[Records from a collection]
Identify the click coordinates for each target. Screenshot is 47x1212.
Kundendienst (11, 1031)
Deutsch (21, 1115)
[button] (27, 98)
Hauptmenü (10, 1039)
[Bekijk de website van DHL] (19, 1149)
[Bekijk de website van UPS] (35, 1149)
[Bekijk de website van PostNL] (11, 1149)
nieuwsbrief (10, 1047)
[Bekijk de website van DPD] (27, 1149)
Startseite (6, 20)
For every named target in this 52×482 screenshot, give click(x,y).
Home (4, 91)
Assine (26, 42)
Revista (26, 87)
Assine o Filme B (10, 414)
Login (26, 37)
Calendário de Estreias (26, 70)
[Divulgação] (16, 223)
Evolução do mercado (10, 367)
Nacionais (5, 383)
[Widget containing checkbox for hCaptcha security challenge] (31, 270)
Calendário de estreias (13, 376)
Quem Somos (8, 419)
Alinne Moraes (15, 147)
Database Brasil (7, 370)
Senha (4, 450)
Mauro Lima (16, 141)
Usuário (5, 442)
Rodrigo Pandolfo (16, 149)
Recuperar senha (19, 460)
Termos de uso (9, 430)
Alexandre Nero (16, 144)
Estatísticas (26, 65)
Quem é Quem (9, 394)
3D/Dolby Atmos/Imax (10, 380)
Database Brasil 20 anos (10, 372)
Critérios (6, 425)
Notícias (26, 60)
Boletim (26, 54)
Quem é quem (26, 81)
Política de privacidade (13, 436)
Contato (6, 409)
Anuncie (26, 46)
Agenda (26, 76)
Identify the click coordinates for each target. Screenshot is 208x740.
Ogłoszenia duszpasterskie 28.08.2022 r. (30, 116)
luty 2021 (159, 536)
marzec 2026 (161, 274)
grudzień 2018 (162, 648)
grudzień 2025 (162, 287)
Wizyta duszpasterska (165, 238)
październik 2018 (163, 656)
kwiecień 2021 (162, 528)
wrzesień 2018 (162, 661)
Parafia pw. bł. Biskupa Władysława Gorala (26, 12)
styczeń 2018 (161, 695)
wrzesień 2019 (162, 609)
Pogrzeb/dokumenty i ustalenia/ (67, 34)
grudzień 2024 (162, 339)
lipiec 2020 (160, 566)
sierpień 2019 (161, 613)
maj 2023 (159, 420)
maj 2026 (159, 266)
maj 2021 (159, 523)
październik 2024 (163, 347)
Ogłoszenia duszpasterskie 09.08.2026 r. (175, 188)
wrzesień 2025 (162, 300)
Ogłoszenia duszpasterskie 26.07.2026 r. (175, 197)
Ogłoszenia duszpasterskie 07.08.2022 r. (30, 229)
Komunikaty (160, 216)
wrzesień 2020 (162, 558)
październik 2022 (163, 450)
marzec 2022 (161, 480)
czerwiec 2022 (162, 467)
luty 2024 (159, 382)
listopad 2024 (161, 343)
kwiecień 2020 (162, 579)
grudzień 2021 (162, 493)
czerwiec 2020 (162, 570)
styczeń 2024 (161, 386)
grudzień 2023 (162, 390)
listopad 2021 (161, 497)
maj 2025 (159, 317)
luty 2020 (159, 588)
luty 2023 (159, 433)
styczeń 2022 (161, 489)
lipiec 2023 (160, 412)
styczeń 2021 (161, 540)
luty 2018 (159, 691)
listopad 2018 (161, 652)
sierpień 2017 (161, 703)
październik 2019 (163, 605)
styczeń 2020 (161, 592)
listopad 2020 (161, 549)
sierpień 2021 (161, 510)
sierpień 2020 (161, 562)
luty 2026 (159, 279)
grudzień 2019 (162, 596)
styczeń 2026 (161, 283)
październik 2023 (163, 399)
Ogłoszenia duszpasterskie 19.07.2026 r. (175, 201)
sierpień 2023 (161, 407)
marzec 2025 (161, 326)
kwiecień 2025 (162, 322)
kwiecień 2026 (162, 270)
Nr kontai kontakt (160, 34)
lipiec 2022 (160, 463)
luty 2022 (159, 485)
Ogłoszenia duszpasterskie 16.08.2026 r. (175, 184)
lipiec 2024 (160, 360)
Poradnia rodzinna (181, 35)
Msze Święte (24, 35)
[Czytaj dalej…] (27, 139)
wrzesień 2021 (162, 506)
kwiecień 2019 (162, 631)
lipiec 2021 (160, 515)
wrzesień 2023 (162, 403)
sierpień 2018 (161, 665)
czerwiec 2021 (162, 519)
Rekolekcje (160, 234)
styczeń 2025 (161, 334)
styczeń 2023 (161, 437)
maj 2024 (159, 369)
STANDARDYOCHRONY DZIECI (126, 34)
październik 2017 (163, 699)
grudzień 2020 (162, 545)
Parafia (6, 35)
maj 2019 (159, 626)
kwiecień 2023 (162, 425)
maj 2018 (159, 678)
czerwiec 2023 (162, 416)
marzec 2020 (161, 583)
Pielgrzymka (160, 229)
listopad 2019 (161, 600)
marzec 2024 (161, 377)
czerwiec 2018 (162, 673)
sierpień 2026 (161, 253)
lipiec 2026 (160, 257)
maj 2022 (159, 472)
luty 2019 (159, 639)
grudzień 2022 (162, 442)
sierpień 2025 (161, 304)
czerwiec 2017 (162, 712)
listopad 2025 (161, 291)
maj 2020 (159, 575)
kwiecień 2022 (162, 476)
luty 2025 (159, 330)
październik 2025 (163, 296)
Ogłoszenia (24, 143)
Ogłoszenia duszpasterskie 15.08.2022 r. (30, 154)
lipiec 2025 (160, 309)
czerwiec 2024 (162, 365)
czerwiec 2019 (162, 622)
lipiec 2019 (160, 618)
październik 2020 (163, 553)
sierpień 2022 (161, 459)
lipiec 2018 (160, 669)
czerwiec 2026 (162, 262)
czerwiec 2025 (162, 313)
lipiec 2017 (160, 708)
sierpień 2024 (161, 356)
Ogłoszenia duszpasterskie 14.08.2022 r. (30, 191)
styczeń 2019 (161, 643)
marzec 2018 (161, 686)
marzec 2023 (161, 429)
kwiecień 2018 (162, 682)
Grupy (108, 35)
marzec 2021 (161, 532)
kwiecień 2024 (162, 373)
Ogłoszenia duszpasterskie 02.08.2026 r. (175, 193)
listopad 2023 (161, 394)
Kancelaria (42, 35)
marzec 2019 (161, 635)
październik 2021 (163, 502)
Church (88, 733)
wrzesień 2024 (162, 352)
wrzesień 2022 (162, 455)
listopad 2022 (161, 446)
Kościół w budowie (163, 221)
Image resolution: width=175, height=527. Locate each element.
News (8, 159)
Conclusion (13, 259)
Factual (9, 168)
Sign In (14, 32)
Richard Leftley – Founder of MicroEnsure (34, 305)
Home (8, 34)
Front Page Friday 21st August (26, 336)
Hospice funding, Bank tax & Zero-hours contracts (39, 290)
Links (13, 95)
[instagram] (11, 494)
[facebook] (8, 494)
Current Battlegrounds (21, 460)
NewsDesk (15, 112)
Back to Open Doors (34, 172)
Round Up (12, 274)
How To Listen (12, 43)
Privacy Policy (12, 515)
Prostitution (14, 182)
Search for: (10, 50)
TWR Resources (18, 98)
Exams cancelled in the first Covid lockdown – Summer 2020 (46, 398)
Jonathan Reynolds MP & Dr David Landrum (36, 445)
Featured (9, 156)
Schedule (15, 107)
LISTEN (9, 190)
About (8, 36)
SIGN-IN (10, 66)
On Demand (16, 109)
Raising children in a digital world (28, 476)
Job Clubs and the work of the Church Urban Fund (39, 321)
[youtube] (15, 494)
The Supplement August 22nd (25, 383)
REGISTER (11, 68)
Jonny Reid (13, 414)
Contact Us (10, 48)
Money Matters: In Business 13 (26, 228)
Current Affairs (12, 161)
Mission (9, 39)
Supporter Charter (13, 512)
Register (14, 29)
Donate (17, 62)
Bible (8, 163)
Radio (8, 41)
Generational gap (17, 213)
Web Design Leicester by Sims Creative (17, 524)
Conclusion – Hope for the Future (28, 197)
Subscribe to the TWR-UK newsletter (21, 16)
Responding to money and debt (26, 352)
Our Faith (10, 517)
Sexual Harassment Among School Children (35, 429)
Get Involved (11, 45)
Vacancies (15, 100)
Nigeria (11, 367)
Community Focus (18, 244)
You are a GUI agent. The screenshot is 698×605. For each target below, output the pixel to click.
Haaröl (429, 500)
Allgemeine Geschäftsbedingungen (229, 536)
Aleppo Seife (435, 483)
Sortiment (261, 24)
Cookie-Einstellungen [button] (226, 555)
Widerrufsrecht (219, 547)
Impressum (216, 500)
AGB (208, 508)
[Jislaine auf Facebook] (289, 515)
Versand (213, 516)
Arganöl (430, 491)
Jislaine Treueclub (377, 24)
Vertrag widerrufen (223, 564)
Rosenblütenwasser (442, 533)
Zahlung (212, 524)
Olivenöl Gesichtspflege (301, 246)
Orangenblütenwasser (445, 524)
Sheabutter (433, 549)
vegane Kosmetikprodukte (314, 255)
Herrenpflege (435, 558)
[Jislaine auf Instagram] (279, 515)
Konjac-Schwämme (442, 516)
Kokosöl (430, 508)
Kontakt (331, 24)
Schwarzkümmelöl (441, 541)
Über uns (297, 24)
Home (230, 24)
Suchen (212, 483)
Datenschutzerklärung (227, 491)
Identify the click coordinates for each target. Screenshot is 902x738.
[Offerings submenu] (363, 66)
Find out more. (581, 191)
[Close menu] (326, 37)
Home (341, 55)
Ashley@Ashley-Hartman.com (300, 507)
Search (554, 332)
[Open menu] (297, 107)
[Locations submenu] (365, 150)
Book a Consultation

_EXERCISE PROMPT_:
Copy out the lines of material starting at the one containing "kwiecień 2022 (162, 476)" and ending at the one containing "październik 2020 (163, 553)", with both included and each line kept identical.

_RESPONSE_:
kwiecień 2022 (162, 476)
luty 2025 (159, 330)
październik 2025 (163, 296)
Ogłoszenia (24, 143)
Ogłoszenia duszpasterskie 15.08.2022 r. (30, 154)
lipiec 2025 (160, 309)
czerwiec 2024 (162, 365)
czerwiec 2019 (162, 622)
lipiec 2019 (160, 618)
październik 2020 (163, 553)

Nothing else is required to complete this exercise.